- [TASK]:
Rewrite the part of the material that opens with the line containing "The height and" and closes with the line containing "Action: coord(1187,546)", changing "Customer Reference" to "Client Reference" and leaving everything else as it is.

- [INFORMATION SUPPLIED]:

· · · · ·

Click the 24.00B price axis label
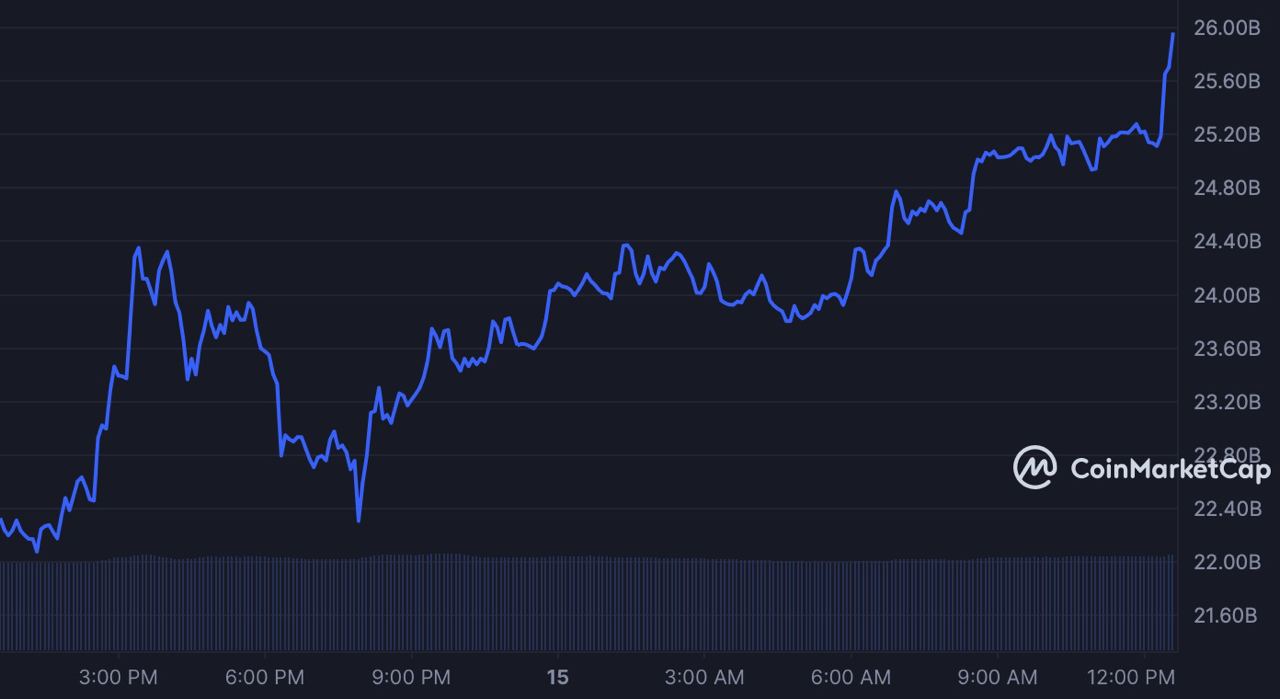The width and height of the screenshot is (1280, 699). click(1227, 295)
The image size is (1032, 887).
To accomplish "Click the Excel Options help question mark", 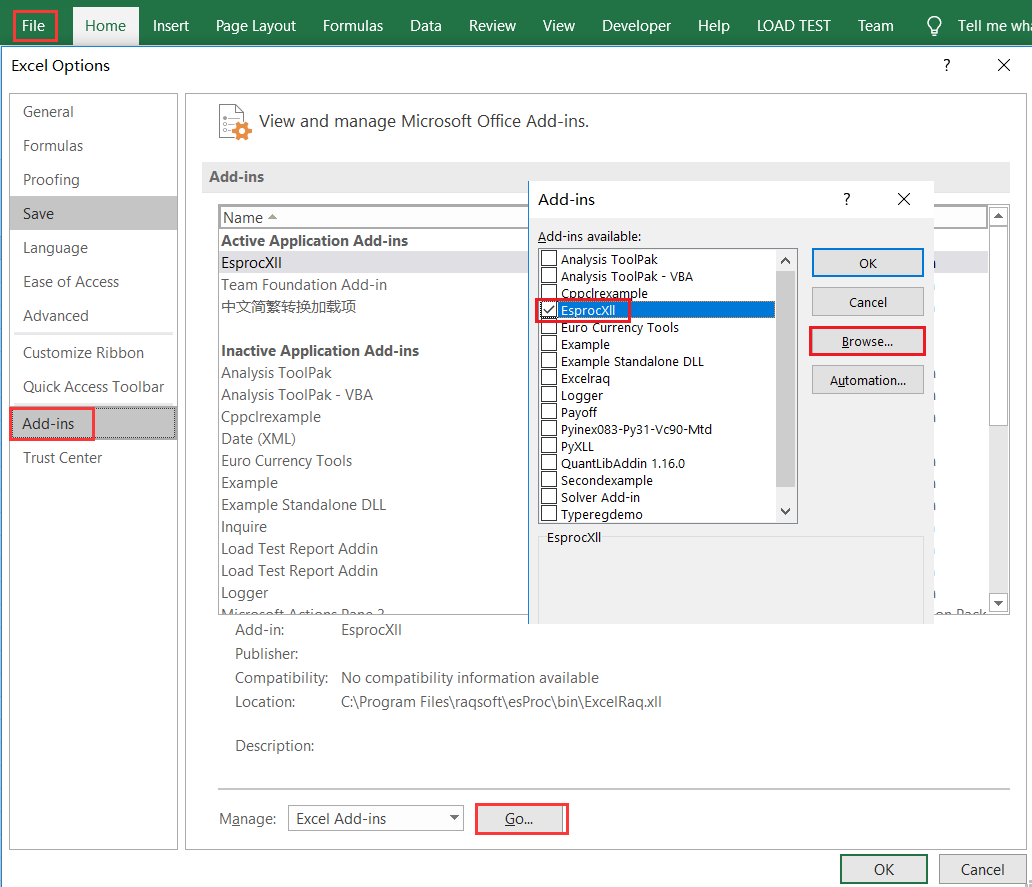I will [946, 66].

· · · · ·

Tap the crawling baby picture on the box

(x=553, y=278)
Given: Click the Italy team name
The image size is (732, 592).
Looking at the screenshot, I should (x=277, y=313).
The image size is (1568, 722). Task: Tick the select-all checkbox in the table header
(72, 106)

· · · · ·

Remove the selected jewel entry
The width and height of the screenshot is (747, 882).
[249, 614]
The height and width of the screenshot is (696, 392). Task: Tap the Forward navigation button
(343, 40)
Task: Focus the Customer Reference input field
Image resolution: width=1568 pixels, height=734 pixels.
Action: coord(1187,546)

· · · · ·

- [SOLUTION TO THIS PROBLEM]:
The height and width of the screenshot is (696, 392). Task: Tap the Forward navigation button
(343, 40)
Task: Focus the Client Reference input field
Image resolution: width=1568 pixels, height=734 pixels.
Action: coord(1187,546)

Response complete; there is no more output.